Book Review
Counting, Health and Identity: a History of Aboriginal Health and Demography in Western Australia and Queensland 1900-1940
Gordon Briscoe
ISBN: 978-0855754471; 2003; 390 pages; Aboriginal Studies Press;
Maggie Walter
Senior Lecturer, School of Sociology and Social Work, University of Tasmania, Hobart TAS
While the elements of the title might seem a divergent combination, these seemingly disparate aspects are coherently presented within this text. The book’s focus is on the process of counting Aboriginal populations between 1900 and 1940 in both Western Australia and Queensland. The health, disease and identity dimensions are explored through an analysis of the social nature of Indigenous health and its intimate connection with population structures. The picture developed from these three themes is one of a complex interaction. The author demonstrates how the nature and structure of the Indigenous population, especially the common and erroneous understandings of that population by Aboriginal administrations in both Queensland and Western Australia, were crucial in the shaping of policy and administrative responses to health and disease among Aborigines in the two states. Developed from the author’s PhD thesis, the historical archival and documentary research detailed in the book is thorough and well-organised and the text is elegantly written.
The book develops chronologically and by state. Each chapter details an individual decade in the period 1900 – 1940, first covering the situation in Western Australia and then moving to Queensland. Although for practical reasons only two states are covered, the author notes that Western Australia and Queensland might be taken as generally accurate case studies for the period. Indeed, despite obvious differences in the timing and nature of Aboriginal and settler interactions in the two states, the similarities of both the counting processes and the health and identity outcomes for the Indigenous population are striking.
The demographic dimension is the centre of the book’s story. Given the specific exclusion under s.127 of the Commonwealth Constitution of 1902 of ‘Aboriginal natives’ from official census counts, I was intrigued to learn just how much counting and estimating of Aboriginal populations was actually occurring during the early years of the 20th century. Aboriginal population data was still meticulously collected by state authorities but then removed from the formal census figures. Such counting inevitably raised the problematic issue of the variable and varying definitions of just who was an Aborigine and who was not: a numerical nuisance for the counters but a dilemma of lived identity for affected Aboriginal people.

● Complete the following:
1. According to the book review, what was the book developed from?
2. Say whether each statement agrees with the book review, answering yes or no and quoting the deciding words from the review.
(a) Each chapter covers one decade and deals with Western Australia before Queensland.
(b) State authorities did not collect Aboriginal population data in the early 20th century.
(c) The reviewer considers the book's archival and documentary research thorough.
3. Extend the book review of the history of Aboriginal health and demography with one more paragraph that follows on from its final sentence.

● Provided data:
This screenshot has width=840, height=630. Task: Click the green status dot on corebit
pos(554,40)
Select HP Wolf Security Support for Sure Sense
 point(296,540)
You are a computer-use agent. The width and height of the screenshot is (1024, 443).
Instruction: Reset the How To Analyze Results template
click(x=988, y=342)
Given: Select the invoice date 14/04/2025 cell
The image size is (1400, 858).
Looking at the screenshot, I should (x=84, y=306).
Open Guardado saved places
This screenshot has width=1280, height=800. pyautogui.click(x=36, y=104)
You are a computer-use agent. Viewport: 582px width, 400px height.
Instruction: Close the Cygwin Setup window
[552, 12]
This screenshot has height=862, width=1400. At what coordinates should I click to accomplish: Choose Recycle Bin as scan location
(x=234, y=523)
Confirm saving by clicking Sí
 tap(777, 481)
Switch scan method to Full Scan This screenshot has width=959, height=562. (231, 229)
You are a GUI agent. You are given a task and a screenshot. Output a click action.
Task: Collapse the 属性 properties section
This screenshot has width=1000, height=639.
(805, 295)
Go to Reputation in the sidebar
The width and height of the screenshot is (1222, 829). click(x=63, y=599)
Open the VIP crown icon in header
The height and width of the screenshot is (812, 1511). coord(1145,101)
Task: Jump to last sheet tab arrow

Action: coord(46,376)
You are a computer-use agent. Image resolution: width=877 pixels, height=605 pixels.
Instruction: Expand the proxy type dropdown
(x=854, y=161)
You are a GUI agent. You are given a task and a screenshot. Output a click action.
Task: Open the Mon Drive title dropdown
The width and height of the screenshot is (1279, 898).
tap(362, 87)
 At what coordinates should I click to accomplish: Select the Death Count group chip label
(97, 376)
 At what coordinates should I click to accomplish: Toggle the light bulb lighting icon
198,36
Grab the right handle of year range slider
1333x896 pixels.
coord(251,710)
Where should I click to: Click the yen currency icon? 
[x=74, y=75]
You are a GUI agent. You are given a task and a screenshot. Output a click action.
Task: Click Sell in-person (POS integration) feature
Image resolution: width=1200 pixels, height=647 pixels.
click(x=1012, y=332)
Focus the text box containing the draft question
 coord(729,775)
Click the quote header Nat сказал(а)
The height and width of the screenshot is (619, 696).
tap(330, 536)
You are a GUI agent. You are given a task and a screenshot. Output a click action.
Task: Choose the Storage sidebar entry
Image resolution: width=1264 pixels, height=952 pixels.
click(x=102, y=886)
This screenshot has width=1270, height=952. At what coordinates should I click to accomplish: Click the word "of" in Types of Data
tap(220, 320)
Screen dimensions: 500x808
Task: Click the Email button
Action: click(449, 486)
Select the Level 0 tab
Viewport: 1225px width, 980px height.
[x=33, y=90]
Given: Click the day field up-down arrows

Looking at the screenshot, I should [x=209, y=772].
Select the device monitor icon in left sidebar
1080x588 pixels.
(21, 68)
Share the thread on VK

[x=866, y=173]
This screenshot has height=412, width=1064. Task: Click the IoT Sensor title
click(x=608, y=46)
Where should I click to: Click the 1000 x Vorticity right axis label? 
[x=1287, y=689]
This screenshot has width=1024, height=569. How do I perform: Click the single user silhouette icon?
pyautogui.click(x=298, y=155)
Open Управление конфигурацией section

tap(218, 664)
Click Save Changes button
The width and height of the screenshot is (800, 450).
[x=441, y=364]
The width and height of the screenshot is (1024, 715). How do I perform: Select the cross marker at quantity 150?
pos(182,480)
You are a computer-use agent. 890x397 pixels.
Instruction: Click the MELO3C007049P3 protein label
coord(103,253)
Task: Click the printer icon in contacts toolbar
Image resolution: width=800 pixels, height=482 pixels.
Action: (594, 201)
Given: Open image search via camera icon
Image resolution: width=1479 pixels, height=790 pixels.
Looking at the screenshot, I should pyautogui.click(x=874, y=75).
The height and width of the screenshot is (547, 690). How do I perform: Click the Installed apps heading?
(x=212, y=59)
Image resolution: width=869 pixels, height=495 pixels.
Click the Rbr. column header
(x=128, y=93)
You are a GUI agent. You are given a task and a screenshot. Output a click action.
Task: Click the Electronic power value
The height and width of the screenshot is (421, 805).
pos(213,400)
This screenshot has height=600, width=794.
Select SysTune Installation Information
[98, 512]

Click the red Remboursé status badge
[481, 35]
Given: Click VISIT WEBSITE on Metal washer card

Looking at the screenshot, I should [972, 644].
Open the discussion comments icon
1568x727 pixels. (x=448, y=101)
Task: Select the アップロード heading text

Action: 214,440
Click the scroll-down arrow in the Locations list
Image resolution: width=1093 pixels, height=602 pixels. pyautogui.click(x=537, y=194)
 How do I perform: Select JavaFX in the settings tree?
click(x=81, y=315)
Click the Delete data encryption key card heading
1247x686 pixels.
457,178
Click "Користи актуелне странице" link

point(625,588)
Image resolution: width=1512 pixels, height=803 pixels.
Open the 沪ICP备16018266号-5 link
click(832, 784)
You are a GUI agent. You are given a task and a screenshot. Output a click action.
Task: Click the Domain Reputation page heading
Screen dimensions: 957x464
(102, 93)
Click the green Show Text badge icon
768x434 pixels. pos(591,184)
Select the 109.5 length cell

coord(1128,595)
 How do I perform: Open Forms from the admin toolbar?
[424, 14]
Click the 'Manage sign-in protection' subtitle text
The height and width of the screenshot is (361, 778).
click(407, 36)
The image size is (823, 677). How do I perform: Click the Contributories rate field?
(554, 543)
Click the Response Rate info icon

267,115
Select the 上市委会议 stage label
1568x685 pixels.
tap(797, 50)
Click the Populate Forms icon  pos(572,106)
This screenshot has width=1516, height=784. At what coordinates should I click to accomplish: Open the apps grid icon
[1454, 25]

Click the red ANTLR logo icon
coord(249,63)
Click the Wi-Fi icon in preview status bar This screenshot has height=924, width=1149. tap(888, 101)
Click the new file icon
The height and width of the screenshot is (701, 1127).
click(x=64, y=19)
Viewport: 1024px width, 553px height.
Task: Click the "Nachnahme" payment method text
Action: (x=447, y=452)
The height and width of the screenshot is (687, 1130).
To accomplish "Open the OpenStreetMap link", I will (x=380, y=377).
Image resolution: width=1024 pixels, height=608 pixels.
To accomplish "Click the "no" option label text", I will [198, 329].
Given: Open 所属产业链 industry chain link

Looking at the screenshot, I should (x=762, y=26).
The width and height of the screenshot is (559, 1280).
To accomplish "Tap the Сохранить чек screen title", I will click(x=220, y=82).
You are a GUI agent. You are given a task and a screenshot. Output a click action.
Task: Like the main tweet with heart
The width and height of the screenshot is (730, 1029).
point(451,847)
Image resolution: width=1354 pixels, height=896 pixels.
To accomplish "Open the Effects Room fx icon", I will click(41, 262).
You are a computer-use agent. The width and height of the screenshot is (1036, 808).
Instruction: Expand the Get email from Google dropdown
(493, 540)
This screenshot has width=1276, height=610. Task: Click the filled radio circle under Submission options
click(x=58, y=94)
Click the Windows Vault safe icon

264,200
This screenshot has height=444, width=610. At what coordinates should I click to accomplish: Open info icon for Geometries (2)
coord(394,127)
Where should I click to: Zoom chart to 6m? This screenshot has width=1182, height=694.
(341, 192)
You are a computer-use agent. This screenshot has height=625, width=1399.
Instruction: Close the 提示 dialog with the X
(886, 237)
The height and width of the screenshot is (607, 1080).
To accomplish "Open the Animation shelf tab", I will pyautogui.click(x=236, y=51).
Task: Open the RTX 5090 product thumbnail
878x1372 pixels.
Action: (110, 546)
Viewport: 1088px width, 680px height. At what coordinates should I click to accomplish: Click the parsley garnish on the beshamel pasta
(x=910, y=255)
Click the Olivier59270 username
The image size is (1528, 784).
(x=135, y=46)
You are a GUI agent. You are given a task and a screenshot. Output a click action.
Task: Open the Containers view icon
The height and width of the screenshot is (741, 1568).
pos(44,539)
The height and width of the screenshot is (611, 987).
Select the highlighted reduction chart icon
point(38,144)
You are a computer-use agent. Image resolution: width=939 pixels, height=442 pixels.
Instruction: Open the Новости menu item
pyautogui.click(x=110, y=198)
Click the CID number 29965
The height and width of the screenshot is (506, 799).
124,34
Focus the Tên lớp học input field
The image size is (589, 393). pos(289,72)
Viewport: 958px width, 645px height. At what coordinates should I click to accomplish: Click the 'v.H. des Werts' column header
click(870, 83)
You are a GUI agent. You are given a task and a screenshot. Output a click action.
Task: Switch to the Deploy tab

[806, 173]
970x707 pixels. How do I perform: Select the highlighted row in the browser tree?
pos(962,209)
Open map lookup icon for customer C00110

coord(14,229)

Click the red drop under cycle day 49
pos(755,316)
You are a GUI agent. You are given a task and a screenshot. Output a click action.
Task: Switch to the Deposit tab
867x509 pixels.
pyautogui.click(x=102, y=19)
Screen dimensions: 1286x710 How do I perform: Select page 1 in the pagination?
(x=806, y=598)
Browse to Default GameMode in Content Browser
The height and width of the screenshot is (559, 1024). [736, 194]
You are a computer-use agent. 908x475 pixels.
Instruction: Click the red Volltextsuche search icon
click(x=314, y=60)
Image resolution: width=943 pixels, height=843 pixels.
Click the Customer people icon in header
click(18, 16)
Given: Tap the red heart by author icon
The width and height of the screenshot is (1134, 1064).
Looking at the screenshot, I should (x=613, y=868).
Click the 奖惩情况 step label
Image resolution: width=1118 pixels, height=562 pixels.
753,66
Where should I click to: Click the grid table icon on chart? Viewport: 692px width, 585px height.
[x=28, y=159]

● Answers to the exercise:
1. The author's PhD thesis.

2.
(a) Yes: "Each chapter details an individual decade in the period 1900 – 1940, first covering the situation in Western Australia and then moving to Queensland."
(b) No: "Aboriginal population data was still meticulously collected by state authorities but then removed from the formal census figures."
(c) Yes: "the historical archival and documentary research detailed in the book is thorough and well-organised"

3.
Critically, these counting exercises contributed significantly to the widely held belief of the time that the Aborigines were a ‘dying race’. Yet, as Briscoe ably demonstrates, estimations of the Aboriginal population of both states were erroneously based on an assumption of large numbers of uncounted Aborigines living ‘out bush’ and away from view. For example, the text (p50) cites early counts in Queensland that estimated a hidden Aboriginal population of up to 20,000 people. These flawed presumptions meant that the documented reduction of the Aboriginal population during this period was effectively a paper rather than an actual decline. Briscoe’s own analysis of these data, excluding the non-existent estimated bush population, shows a growth in the Aboriginal population during this period, not a reduction.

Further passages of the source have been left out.